Les idées que nous venons d'exposer sont sans doute venues à l'esprit de nombreux naturalistes, mais nous ne croyons pas qu'ils y aient attaché toute l'importance qu'elles méritent.

Les frères Tulasne dont on connaît les admirables travaux sur les champignons, et qui s'en sont occupés aussi bien au point de vue philosophique que taxonomique, s'expriment ainsi:

«Dès qu'un végétal quelconque, herbe, fruit, arbre, voire même une minime partie de l'un d'eux cesse de vivre, il reçoit tout aussitôt comme hôtes des champignons dont les légions se succèdent les unes aux autres, croissent et multiplient d'autant plus abondamment, que cet organisme lui-même est détruit plus rapidement et consommé par la putréfaction, jusqu'à ce qu'il soit complètement épuisé et converti en humus d'où naîtra ensuite une végétation de plantes plus élevées en organisation.

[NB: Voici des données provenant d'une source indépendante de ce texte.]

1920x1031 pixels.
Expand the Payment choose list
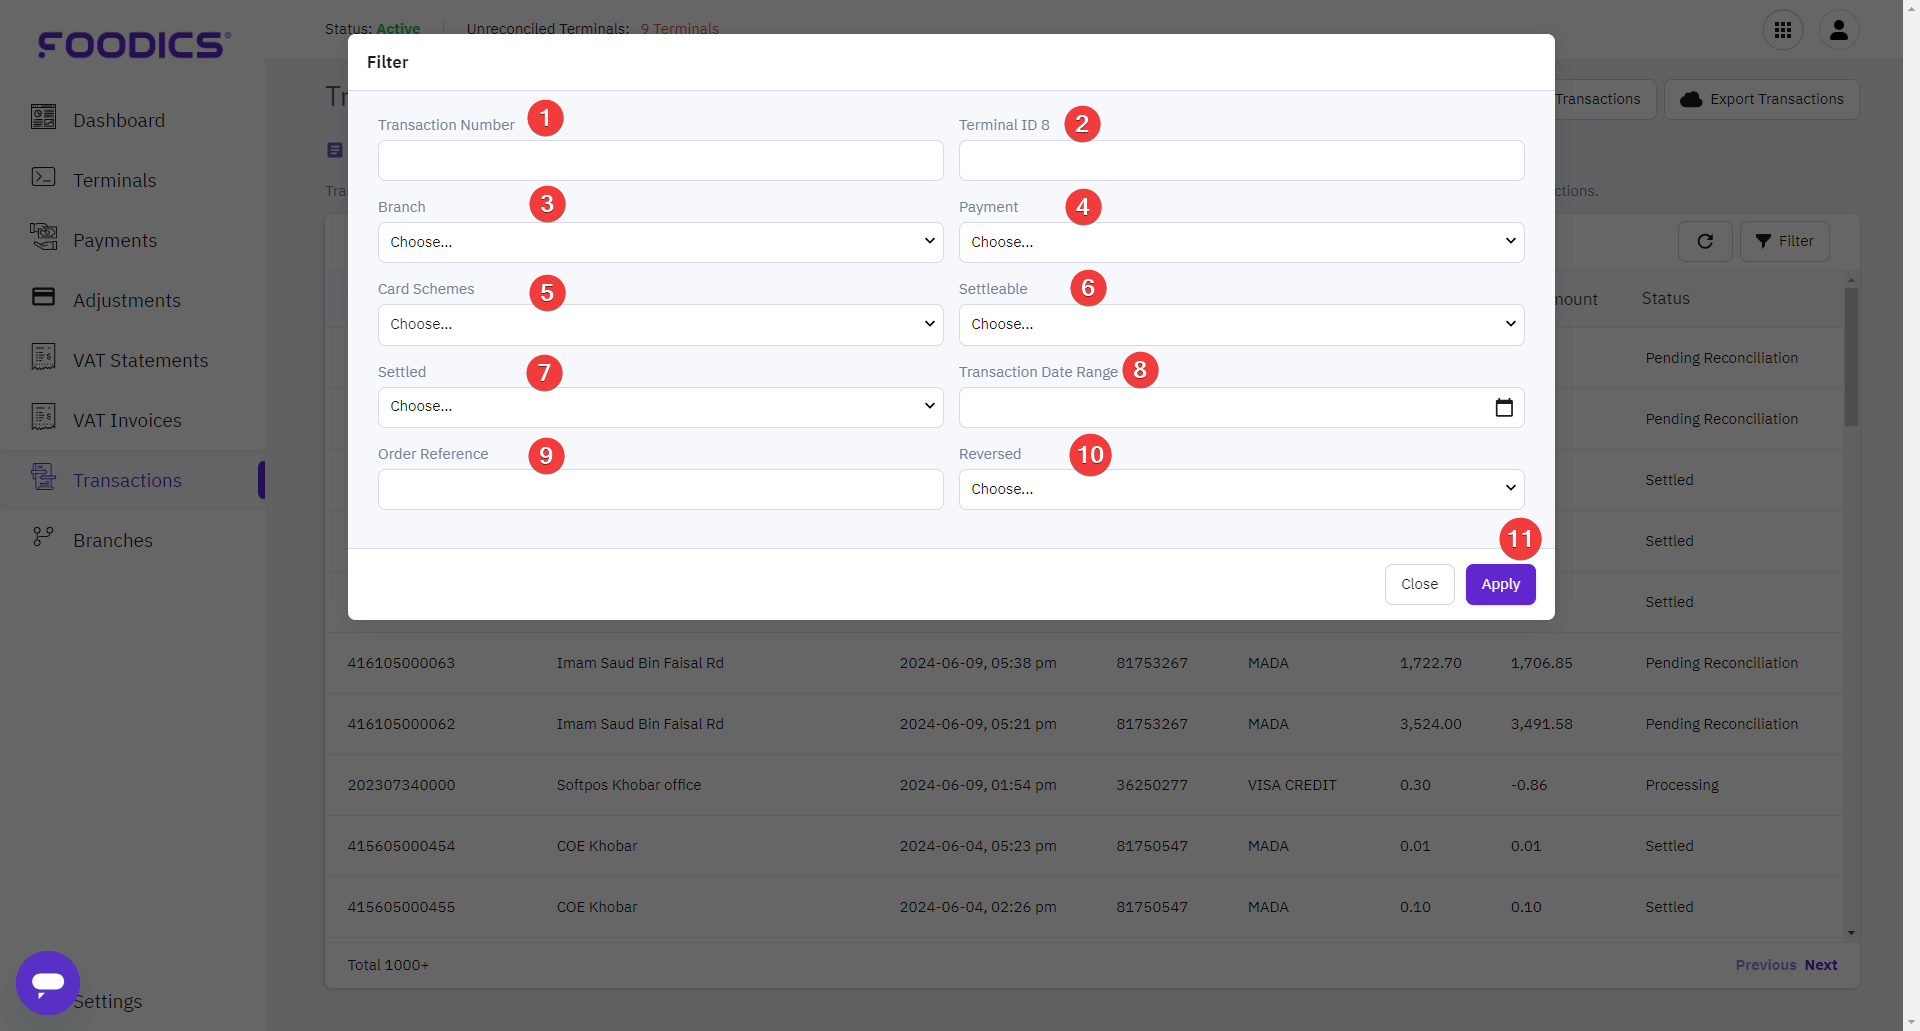1240,242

«En cela les champignons sont aidés surtout par l'air, la pluie, la chaleur et d'autres éléments tant physiques que chimiques, sous l'influence desquels les corps organiques morts se désagrègent peu à peu et se détruisent.

«Pour ce qui regarde les champignons parasites dans les corps vivants des animaux ou des végétaux, ils remplissent la même fonction que pour les organismes morts, et ils le font avec une hâte plus grande.»

Puis, un peu plus loin:

«Quel que soit l'état de nos connaissances sur les fonctions des champignons dans l'économie de la nature, tout démontre que leur grand nombre est sensiblement égal en tous lieux, ainsi que leur utilité.»

Pas plus dans les passages que nous venons de citer, que dans les autres parties de leur Carpologia, les frères Tulasne ne nous semblent indiquer le rôle important et modérateur qu'ils jouent dans les productions de la nature, et cependant n'est-il pas clairement indiqué à nos yeux dans les cultures que l'homme entreprend?

Il est de notoriété que les maladies se déclarent de préférence dans les agglomérations, qu'elles soient animales ou végétales. Il semble qu'une force invincible pousse ces organismes infimes à réduire des collectivités trop nombreuses, en vertu de ce que l'on pourrait appeler la loi de l'équilibre.